- The price of gold rises to about $ 3,365 in the first measures of the Asian session on Monday.
- Trump’s announcement about new EU tariffs and broader tariff threats against other commercial partners increased the demand for gold.
- Goolsbee of the Fed said that the latest tariff threats could delay feat cuts.
The price of gold (Xau/USD) extends its rise to around $ 3,365 during the first part of the Asian session on Monday. The precious metal advances as the operators rush towards the traditional assets of safe refuge after US President Donald Trump expanded the global trade war with a new wave of tariffs.

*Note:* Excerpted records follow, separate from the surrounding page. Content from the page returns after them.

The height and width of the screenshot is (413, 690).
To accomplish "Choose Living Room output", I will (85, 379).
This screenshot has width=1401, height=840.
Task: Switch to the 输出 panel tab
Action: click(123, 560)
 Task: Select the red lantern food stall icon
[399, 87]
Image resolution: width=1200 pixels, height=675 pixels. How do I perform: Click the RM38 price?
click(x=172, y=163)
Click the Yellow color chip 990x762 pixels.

On Saturday, Trump said that the United States (USA) will impose a 30% tariff to the goods of the European Union (EU) and Mexico that will enter into force on August 1. Trump also announced a 35% tariff to Canadian imports and proposed a general tariff rate of 15% -20% to other commercial partners last week, along with a 50% tariff to copper imports. Concerns about the impact of Trump’s latest tariffs boost yellow metal as investors seek refuge for commercial tensions.
In addition, the persistent geopolitical tensions in the Middle East could contribute to the increase in gold. Reuters reported that at least eight Palestinians were killed and more than a dozen were injured while gathering water in the center of Gaza on Sunday. The Israeli army said the missile was destined to hit a militant of the Islamic jihad in the area, but that a malfunction had caused “dozens of meters of the target.” Steve Witkoff, sent from Trump for the Middle East, declared on Sunday that he was “hopeful” about the discussions of Alto El Fuego in Gaza that were being carried out in Qatar.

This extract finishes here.